Sunday, April 18, 2010

The dark side of Statistically Significant

According to Wikipedia:

In statistics, a result is called statistically significant if it is unlikely to have occurred by chance.

The use of the word significance in statistics is different from the standard one, which suggests that something is important or meaningful. For example, a study that included tens of thousands of participants might be able to say with very great confidence that people of one state are more intelligent than people of another state by 1/20 of an IQ point. This result would be statistically significant, but the difference is small enough to be utterly unimportant. Many researchers urge that tests of significance should always be accompanied by effect-size statistics, which approximate the size and thus the practical importance of the difference.

Statistically significant is something I come across everyday in my line of work, and to be honest, the most abused and misunderstood term. There are people who assume that if something comes out statistically significant, all their questions are answered and their problems are solved.

An article by Tom Siegfried on Science News throws up interesting facts and assumptions about the Statistical Significance test. I have changed the 2nd part to use a channel effectiveness example instead of clinical trials in the original article.

1. The Hunger Hypothesis

The amount of evidence required to accept that an event is unlikely to have arisen by chance is known as the significance level or critical p-value. In other words, a p-value of .05 means that there is only a 5 % chance of obtaining the observed (or more extreme) result by chance.

So does this mean that you are 95% certain that the observed difference between groups, or sets of samples, is real and could not have arisen by chance? It is incorrect, however, to transpose that finding into a 95 percent probability that the null hypothesis is false. “The P value is calculated under the assumption that the null hypothesis is true,” writes biostatistician Steven Goodman. “It therefore cannot simultaneously be a probability that the null hypothesis is false.”

That interpretation commits an egregious logical error (technical term: “transposed conditional”): confusing the odds of getting a result (if a hypothesis is true) with the odds favoring the hypothesis if you observe that result.

Consider this simplified example. Suppose a certain dog is known to bark constantly when hungry. But when well-fed, the dog barks less than 5 percent of the time. So if you assume for the null hypothesis that the dog is not hungry, the probability of observing the dog barking (given that hypothesis) is less than 5 percent. If you then actually do observe the dog barking, what is the likelihood that the null hypothesis is incorrect and the dog is in fact hungry?

That probability cannot be computed with the information given. The dog barks 100% of the time when hungry, and less than 5% of the time when not hungry. A well-fed dog may seldom bark, but observing the rare bark does not imply that the dog is hungry.

2. Statistical significance is not always statistically significant.

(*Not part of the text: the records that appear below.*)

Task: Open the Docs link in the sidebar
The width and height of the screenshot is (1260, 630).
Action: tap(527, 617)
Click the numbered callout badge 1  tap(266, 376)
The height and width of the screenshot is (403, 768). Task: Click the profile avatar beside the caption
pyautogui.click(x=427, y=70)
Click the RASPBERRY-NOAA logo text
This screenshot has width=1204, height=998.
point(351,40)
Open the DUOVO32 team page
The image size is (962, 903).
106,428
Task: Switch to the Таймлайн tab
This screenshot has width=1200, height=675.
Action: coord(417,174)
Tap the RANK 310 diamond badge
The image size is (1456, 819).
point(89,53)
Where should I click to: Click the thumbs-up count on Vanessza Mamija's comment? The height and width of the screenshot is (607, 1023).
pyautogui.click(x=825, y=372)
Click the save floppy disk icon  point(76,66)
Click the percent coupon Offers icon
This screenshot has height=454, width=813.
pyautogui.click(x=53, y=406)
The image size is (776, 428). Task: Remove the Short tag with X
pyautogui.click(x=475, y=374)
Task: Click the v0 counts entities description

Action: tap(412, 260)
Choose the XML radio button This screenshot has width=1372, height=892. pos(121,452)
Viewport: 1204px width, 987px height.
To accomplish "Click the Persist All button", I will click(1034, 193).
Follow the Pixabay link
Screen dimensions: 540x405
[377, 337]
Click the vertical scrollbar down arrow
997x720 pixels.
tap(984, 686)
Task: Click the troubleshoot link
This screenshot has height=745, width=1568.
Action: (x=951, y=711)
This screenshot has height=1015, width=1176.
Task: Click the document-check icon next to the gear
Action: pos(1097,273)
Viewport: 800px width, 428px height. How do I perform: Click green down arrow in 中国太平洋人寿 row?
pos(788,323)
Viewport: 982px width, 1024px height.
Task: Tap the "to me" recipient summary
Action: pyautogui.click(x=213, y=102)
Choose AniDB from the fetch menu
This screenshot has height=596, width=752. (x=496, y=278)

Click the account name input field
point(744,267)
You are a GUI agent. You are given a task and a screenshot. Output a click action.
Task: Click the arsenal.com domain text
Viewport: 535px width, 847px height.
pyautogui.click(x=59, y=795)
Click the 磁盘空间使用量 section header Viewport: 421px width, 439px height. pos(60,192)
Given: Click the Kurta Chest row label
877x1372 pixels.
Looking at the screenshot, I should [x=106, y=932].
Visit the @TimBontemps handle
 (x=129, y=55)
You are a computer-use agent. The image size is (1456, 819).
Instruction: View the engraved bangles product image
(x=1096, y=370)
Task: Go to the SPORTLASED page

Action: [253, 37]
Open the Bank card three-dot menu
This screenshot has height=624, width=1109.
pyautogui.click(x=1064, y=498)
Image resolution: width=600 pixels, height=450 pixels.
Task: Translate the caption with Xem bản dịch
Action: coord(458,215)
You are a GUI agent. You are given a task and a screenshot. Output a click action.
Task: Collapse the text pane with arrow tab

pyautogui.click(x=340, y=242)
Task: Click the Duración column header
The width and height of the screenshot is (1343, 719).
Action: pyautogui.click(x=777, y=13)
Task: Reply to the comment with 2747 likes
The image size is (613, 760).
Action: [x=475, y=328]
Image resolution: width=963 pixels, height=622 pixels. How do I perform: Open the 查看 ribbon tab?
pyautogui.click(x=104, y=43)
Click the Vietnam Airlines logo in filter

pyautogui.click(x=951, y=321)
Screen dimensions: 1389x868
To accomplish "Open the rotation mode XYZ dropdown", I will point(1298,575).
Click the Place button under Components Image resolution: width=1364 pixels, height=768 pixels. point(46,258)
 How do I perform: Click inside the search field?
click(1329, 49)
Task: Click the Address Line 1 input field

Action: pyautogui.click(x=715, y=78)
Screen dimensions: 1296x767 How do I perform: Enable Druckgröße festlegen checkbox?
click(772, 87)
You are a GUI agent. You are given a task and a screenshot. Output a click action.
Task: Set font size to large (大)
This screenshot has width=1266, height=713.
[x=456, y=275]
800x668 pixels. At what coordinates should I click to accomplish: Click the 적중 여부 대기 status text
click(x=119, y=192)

The effectiveness of communication channels (Tele marketing, Emails or Direct Mails) are usually tested by comparing the results from Test & Control groups.

Using significance tests, the channel’s effect (response rate, purchase, etc) on the Test group is pronounced to be greater than the Control group by an amount unlikely to occur by chance.

The standard in most of the significance tests is 5%, and a result expected to occur less than 5% of the time is considered “statistically significant.” So if Email drives a higher response in the Test group than the Control (the non-Emailed group) by an amount that would be expected by chance only 4% of the time, it would be concluded that the Email campaign really worked.

Now suppose Direct Mail also delivered similar results – Test group having a higher response than the Control group, but by an amount that would be expected by chance 6% of the time. In that case, conventional analysis would say that such an effect lacked statistical significance and that there was insufficient evidence to conclude that Direct Mail worked.

If both channels were tested against each other, rather than separately using Control groups - one group getting Emails and another similar group receiving Direct Mails, the difference between the performance of Email and Direct Mail might very well NOT be statistically significant.

“Comparisons of the sort, ‘X is statistically significant but Y is not,’ can be misleading,” statisticians Andrew Gelman of Columbia University and Hal Stern of the University of California, Irvine, noted in an article discussing this issue in 2006 in the American Statistician. “Students and practitioners [should] be made more aware that the difference between ‘significant’ and ‘not significant’ is not itself statistically significant.”

The Control group for Email may be doing a lot worse than the Control group for Direct Mail. The difference in the response rates between Test & Control for Email thus becomes higher for Email, and a statistically significant result was observed.

Signing off, with a quote from William W. Watt:
"Do not put your faith in what statistics say until you have carefully considered what they do not say."